◆ PROBLEM TO SOLVE: Using the records below, locate all lines containing "beside" and return them.

START RECORDS SHOWN

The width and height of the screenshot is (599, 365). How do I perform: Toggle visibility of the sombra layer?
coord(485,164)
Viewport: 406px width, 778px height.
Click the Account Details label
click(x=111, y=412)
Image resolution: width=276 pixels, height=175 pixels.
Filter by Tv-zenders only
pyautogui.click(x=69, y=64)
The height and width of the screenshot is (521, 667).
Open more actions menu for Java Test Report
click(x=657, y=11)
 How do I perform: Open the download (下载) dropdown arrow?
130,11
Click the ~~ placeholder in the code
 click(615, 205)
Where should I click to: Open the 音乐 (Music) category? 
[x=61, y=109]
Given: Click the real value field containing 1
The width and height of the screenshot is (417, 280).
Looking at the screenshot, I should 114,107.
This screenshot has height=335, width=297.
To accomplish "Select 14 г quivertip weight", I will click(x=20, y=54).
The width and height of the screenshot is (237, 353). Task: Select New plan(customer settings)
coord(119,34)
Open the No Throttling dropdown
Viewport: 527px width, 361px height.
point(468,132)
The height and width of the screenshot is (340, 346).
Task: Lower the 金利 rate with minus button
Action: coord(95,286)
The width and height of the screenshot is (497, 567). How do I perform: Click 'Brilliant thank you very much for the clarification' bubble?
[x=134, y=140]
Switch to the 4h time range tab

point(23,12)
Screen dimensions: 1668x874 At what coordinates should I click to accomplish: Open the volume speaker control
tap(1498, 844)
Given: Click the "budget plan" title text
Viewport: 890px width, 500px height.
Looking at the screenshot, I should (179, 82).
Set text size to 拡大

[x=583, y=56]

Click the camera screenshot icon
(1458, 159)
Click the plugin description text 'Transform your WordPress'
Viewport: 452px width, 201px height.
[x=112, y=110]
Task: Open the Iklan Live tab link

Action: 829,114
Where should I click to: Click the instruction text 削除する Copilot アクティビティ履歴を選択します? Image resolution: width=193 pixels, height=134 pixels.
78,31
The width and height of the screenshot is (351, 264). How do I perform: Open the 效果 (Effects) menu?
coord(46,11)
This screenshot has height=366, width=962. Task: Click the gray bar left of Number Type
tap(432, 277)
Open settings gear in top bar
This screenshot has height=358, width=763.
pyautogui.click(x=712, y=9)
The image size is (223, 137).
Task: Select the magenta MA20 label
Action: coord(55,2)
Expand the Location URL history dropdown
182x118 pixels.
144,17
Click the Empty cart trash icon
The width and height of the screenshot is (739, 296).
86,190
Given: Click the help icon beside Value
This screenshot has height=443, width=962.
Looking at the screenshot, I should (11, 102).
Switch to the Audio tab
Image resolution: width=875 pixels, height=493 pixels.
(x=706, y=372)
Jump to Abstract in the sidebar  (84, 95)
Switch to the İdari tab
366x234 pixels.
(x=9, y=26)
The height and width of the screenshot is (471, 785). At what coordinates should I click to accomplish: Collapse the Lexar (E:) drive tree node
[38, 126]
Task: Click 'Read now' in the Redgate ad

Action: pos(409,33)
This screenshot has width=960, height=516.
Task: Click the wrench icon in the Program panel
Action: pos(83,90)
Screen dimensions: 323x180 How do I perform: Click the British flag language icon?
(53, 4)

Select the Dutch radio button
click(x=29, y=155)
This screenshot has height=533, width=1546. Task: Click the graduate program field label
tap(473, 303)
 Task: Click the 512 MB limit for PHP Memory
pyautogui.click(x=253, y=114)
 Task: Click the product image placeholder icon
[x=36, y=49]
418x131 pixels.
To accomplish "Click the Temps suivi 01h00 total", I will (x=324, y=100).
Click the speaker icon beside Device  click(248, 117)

END RECORDS SHOWN

◆ RESPONSE FOR THIS EXERCISE:
Given: Click the help icon beside Value
Click the speaker icon beside Device  click(248, 117)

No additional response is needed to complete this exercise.